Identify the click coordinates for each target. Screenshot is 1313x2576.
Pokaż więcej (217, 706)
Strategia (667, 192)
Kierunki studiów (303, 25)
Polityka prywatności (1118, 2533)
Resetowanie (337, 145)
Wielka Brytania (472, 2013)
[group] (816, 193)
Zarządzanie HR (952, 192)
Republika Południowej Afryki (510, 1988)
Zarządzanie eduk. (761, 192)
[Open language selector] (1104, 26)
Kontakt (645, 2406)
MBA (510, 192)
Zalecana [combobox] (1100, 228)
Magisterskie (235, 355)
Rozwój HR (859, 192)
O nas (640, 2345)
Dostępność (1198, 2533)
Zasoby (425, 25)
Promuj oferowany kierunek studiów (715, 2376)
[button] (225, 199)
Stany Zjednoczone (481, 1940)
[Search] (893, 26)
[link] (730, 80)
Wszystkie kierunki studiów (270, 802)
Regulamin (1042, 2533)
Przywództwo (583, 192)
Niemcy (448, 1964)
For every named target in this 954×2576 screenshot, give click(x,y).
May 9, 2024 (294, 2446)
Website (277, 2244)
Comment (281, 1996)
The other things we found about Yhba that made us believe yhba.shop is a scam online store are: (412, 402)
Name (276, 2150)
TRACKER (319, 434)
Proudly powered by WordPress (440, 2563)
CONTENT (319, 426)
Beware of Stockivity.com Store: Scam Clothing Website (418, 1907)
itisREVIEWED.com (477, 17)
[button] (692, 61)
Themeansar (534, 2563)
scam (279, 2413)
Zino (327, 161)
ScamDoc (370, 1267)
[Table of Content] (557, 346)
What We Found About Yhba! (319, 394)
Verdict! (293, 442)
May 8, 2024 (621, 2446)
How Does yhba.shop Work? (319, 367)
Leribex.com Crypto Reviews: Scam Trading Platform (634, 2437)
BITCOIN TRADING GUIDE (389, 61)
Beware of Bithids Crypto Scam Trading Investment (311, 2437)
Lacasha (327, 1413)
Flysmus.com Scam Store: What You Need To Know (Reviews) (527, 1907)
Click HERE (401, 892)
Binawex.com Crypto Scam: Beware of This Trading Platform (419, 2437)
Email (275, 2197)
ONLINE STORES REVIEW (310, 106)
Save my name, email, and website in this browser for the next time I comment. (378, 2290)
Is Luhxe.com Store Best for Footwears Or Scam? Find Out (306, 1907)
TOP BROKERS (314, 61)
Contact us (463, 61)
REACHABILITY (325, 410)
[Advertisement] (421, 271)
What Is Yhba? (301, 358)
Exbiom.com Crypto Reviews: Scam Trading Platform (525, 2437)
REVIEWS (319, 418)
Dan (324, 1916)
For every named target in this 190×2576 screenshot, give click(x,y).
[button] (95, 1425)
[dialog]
===
• **AIM OF THE EXERCISE**
Exactly as they appear above, transcribe the records in full.

• **FINISHED EXERCISE**
Identify the click coordinates for each target. Screenshot is 1313x2576.
Pokaż więcej (217, 706)
Strategia (667, 192)
Kierunki studiów (303, 25)
Polityka prywatności (1118, 2533)
Resetowanie (337, 145)
Wielka Brytania (472, 2013)
[group] (816, 193)
Zarządzanie HR (952, 192)
Republika Południowej Afryki (510, 1988)
Zarządzanie eduk. (761, 192)
[Open language selector] (1104, 26)
Kontakt (645, 2406)
MBA (510, 192)
Zalecana [combobox] (1100, 228)
Magisterskie (235, 355)
Rozwój HR (859, 192)
O nas (640, 2345)
Dostępność (1198, 2533)
Zasoby (425, 25)
Promuj oferowany kierunek studiów (715, 2376)
[button] (225, 199)
Stany Zjednoczone (481, 1940)
[Search] (893, 26)
[link] (730, 80)
Wszystkie kierunki studiów (270, 802)
Regulamin (1042, 2533)
Przywództwo (583, 192)
Niemcy (448, 1964)
For every named target in this 954×2576 screenshot, give click(x,y).
May 9, 2024 (294, 2446)
Website (277, 2244)
Comment (281, 1996)
The other things we found about Yhba that made us believe yhba.shop is a scam online store are: (412, 402)
Name (276, 2150)
TRACKER (319, 434)
Proudly powered by WordPress (440, 2563)
CONTENT (319, 426)
Beware of Stockivity.com Store: Scam Clothing Website (418, 1907)
itisREVIEWED.com (477, 17)
[button] (692, 61)
Themeansar (534, 2563)
scam (279, 2413)
Zino (327, 161)
ScamDoc (370, 1267)
[Table of Content] (557, 346)
What We Found About Yhba! (319, 394)
Verdict! (293, 442)
May 8, 2024 (621, 2446)
How Does yhba.shop Work? (319, 367)
Leribex.com Crypto Reviews: Scam Trading Platform (634, 2437)
BITCOIN TRADING GUIDE (389, 61)
Beware of Bithids Crypto Scam Trading Investment (311, 2437)
Lacasha (327, 1413)
Flysmus.com Scam Store: What You Need To Know (Reviews) (527, 1907)
Click HERE (401, 892)
Binawex.com Crypto Scam: Beware of This Trading Platform (419, 2437)
Email (275, 2197)
ONLINE STORES REVIEW (310, 106)
Save my name, email, and website in this browser for the next time I comment. (378, 2290)
Is Luhxe.com Store Best for Footwears Or Scam? Find Out (306, 1907)
TOP BROKERS (314, 61)
Contact us (463, 61)
REACHABILITY (325, 410)
[Advertisement] (421, 271)
What Is Yhba? (301, 358)
Exbiom.com Crypto Reviews: Scam Trading Platform (525, 2437)
REVIEWS (319, 418)
Dan (324, 1916)
For every named target in this 190×2576 screenshot, give click(x,y).
[button] (95, 1425)
[dialog]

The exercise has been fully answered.